- **What is required**: A set of records appears below. Print them all, word for word.

Saved entries:
⟨

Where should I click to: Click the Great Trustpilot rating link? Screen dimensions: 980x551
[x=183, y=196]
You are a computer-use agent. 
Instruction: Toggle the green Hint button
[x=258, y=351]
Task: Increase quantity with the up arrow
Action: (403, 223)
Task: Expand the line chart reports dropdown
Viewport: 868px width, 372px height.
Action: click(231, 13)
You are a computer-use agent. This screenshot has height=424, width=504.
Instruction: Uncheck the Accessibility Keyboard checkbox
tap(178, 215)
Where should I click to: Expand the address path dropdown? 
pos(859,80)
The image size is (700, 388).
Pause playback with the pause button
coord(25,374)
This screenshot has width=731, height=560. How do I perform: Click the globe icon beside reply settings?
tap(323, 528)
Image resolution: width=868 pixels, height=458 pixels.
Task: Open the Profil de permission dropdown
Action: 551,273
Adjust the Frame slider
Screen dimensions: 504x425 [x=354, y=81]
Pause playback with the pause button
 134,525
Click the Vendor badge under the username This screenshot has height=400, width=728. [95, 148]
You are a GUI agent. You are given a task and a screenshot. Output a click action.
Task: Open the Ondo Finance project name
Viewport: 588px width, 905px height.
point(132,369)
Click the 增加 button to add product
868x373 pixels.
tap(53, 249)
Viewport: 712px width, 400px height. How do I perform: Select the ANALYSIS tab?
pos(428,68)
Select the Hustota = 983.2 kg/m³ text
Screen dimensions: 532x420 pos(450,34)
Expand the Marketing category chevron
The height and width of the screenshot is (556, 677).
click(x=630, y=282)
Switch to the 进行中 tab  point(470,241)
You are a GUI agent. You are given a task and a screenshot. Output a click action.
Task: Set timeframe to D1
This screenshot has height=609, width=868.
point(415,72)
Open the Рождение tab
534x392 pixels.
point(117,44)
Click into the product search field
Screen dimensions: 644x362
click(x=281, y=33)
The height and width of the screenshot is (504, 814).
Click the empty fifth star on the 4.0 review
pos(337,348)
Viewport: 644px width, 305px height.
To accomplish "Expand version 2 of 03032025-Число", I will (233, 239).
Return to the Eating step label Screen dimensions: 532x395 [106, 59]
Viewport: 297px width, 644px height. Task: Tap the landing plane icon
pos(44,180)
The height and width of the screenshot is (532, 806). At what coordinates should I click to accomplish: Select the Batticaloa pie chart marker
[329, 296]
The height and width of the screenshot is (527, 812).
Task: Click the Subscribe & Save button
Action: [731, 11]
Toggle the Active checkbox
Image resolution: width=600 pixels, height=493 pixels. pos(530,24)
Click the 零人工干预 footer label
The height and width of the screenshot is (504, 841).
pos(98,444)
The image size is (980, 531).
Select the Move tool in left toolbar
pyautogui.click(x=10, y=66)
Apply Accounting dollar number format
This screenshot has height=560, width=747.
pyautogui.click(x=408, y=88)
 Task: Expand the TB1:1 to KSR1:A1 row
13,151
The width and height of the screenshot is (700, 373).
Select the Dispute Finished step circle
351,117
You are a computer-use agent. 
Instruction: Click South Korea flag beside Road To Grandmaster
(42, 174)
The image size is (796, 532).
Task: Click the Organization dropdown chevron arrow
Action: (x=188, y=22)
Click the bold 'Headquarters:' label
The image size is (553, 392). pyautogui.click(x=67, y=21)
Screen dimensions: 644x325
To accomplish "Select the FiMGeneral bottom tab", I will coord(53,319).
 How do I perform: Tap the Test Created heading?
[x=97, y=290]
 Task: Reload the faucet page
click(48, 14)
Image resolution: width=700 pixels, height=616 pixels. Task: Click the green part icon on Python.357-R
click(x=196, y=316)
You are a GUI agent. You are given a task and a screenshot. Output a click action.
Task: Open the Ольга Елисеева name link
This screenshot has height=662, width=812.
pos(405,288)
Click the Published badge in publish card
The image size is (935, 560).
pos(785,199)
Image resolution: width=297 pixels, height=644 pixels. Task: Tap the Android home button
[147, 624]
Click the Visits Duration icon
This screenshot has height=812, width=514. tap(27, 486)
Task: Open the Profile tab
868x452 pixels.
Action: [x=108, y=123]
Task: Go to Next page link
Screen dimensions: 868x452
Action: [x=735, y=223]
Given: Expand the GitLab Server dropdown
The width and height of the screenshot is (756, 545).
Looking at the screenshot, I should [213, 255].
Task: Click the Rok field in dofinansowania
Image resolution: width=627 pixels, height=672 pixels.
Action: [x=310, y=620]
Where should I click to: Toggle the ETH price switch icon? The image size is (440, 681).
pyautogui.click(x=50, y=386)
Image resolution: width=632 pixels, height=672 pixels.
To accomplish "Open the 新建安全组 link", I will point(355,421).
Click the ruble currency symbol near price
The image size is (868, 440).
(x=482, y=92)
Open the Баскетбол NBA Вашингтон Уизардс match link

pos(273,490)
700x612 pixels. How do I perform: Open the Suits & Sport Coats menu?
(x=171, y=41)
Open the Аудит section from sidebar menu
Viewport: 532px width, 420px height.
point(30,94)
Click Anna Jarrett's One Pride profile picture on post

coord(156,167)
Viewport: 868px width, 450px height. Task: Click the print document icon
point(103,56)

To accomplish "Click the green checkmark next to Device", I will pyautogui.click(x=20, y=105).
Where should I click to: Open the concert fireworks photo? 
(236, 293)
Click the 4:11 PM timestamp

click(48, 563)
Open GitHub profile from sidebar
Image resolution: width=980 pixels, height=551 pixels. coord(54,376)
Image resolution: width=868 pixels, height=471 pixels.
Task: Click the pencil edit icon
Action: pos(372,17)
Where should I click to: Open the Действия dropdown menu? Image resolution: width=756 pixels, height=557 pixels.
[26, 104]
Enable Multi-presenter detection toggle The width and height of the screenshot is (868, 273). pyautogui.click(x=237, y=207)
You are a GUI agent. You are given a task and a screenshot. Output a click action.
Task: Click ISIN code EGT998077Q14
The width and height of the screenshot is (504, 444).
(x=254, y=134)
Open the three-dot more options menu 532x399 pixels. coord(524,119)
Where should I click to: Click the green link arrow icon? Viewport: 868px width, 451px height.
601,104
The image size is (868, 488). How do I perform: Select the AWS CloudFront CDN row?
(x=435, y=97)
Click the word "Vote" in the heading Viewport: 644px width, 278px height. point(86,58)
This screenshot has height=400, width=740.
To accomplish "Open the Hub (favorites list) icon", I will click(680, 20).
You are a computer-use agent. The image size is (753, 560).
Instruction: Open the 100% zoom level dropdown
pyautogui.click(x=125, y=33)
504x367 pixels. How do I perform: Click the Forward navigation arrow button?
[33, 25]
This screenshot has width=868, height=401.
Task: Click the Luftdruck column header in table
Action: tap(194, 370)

⟩

- **Exercise output**:
Where should I click to: Click the Great Trustpilot rating link? Screen dimensions: 980x551
[x=183, y=196]
You are a computer-use agent. 
Instruction: Toggle the green Hint button
[x=258, y=351]
Task: Increase quantity with the up arrow
Action: (403, 223)
Task: Expand the line chart reports dropdown
Viewport: 868px width, 372px height.
Action: click(231, 13)
You are a computer-use agent. This screenshot has height=424, width=504.
Instruction: Uncheck the Accessibility Keyboard checkbox
tap(178, 215)
Where should I click to: Expand the address path dropdown? 
pos(859,80)
The image size is (700, 388).
Pause playback with the pause button
coord(25,374)
This screenshot has width=731, height=560. How do I perform: Click the globe icon beside reply settings?
tap(323, 528)
Image resolution: width=868 pixels, height=458 pixels.
Task: Open the Profil de permission dropdown
Action: 551,273
Adjust the Frame slider
Screen dimensions: 504x425 [x=354, y=81]
Pause playback with the pause button
 134,525
Click the Vendor badge under the username This screenshot has height=400, width=728. [95, 148]
You are a GUI agent. You are given a task and a screenshot. Output a click action.
Task: Open the Ondo Finance project name
Viewport: 588px width, 905px height.
point(132,369)
Click the 增加 button to add product
868x373 pixels.
tap(53, 249)
Viewport: 712px width, 400px height. How do I perform: Select the ANALYSIS tab?
pos(428,68)
Select the Hustota = 983.2 kg/m³ text
Screen dimensions: 532x420 pos(450,34)
Expand the Marketing category chevron
The height and width of the screenshot is (556, 677).
click(x=630, y=282)
Switch to the 进行中 tab  point(470,241)
You are a GUI agent. You are given a task and a screenshot. Output a click action.
Task: Set timeframe to D1
This screenshot has height=609, width=868.
point(415,72)
Open the Рождение tab
534x392 pixels.
point(117,44)
Click into the product search field
Screen dimensions: 644x362
click(x=281, y=33)
The height and width of the screenshot is (504, 814).
Click the empty fifth star on the 4.0 review
pos(337,348)
Viewport: 644px width, 305px height.
To accomplish "Expand version 2 of 03032025-Число", I will (233, 239).
Return to the Eating step label Screen dimensions: 532x395 [106, 59]
Viewport: 297px width, 644px height. Task: Tap the landing plane icon
pos(44,180)
The height and width of the screenshot is (532, 806). At what coordinates should I click to accomplish: Select the Batticaloa pie chart marker
[329, 296]
The height and width of the screenshot is (527, 812).
Task: Click the Subscribe & Save button
Action: [731, 11]
Toggle the Active checkbox
Image resolution: width=600 pixels, height=493 pixels. pos(530,24)
Click the 零人工干预 footer label
The height and width of the screenshot is (504, 841).
pos(98,444)
The image size is (980, 531).
Select the Move tool in left toolbar
pyautogui.click(x=10, y=66)
Apply Accounting dollar number format
This screenshot has height=560, width=747.
pyautogui.click(x=408, y=88)
 Task: Expand the TB1:1 to KSR1:A1 row
13,151
The width and height of the screenshot is (700, 373).
Select the Dispute Finished step circle
351,117
You are a computer-use agent. 
Instruction: Click South Korea flag beside Road To Grandmaster
(42, 174)
The image size is (796, 532).
Task: Click the Organization dropdown chevron arrow
Action: (x=188, y=22)
Click the bold 'Headquarters:' label
The image size is (553, 392). pyautogui.click(x=67, y=21)
Screen dimensions: 644x325
To accomplish "Select the FiMGeneral bottom tab", I will coord(53,319).
 How do I perform: Tap the Test Created heading?
[x=97, y=290]
 Task: Reload the faucet page
click(48, 14)
Image resolution: width=700 pixels, height=616 pixels. Task: Click the green part icon on Python.357-R
click(x=196, y=316)
You are a GUI agent. You are given a task and a screenshot. Output a click action.
Task: Open the Ольга Елисеева name link
This screenshot has height=662, width=812.
pos(405,288)
Click the Published badge in publish card
The image size is (935, 560).
pos(785,199)
Image resolution: width=297 pixels, height=644 pixels. Task: Tap the Android home button
[147, 624]
Click the Visits Duration icon
This screenshot has height=812, width=514. tap(27, 486)
Task: Open the Profile tab
868x452 pixels.
Action: [x=108, y=123]
Task: Go to Next page link
Screen dimensions: 868x452
Action: [x=735, y=223]
Given: Expand the GitLab Server dropdown
The width and height of the screenshot is (756, 545).
Looking at the screenshot, I should [213, 255].
Task: Click the Rok field in dofinansowania
Image resolution: width=627 pixels, height=672 pixels.
Action: [x=310, y=620]
Where should I click to: Toggle the ETH price switch icon? The image size is (440, 681).
pyautogui.click(x=50, y=386)
Image resolution: width=632 pixels, height=672 pixels.
To accomplish "Open the 新建安全组 link", I will point(355,421).
Click the ruble currency symbol near price
The image size is (868, 440).
(x=482, y=92)
Open the Баскетбол NBA Вашингтон Уизардс match link

pos(273,490)
700x612 pixels. How do I perform: Open the Suits & Sport Coats menu?
(x=171, y=41)
Open the Аудит section from sidebar menu
Viewport: 532px width, 420px height.
point(30,94)
Click Anna Jarrett's One Pride profile picture on post

coord(156,167)
Viewport: 868px width, 450px height. Task: Click the print document icon
point(103,56)

To accomplish "Click the green checkmark next to Device", I will pyautogui.click(x=20, y=105).
Where should I click to: Open the concert fireworks photo? 
(236, 293)
Click the 4:11 PM timestamp

click(48, 563)
Open GitHub profile from sidebar
Image resolution: width=980 pixels, height=551 pixels. coord(54,376)
Image resolution: width=868 pixels, height=471 pixels.
Task: Click the pencil edit icon
Action: pos(372,17)
Where should I click to: Open the Действия dropdown menu? Image resolution: width=756 pixels, height=557 pixels.
[26, 104]
Enable Multi-presenter detection toggle The width and height of the screenshot is (868, 273). pyautogui.click(x=237, y=207)
You are a GUI agent. You are given a task and a screenshot. Output a click action.
Task: Click ISIN code EGT998077Q14
The width and height of the screenshot is (504, 444).
(x=254, y=134)
Open the three-dot more options menu 532x399 pixels. coord(524,119)
Where should I click to: Click the green link arrow icon? Viewport: 868px width, 451px height.
601,104
The image size is (868, 488). How do I perform: Select the AWS CloudFront CDN row?
(x=435, y=97)
Click the word "Vote" in the heading Viewport: 644px width, 278px height. point(86,58)
This screenshot has height=400, width=740.
To accomplish "Open the Hub (favorites list) icon", I will click(680, 20).
You are a computer-use agent. The image size is (753, 560).
Instruction: Open the 100% zoom level dropdown
pyautogui.click(x=125, y=33)
504x367 pixels. How do I perform: Click the Forward navigation arrow button?
[33, 25]
This screenshot has width=868, height=401.
Task: Click the Luftdruck column header in table
Action: tap(194, 370)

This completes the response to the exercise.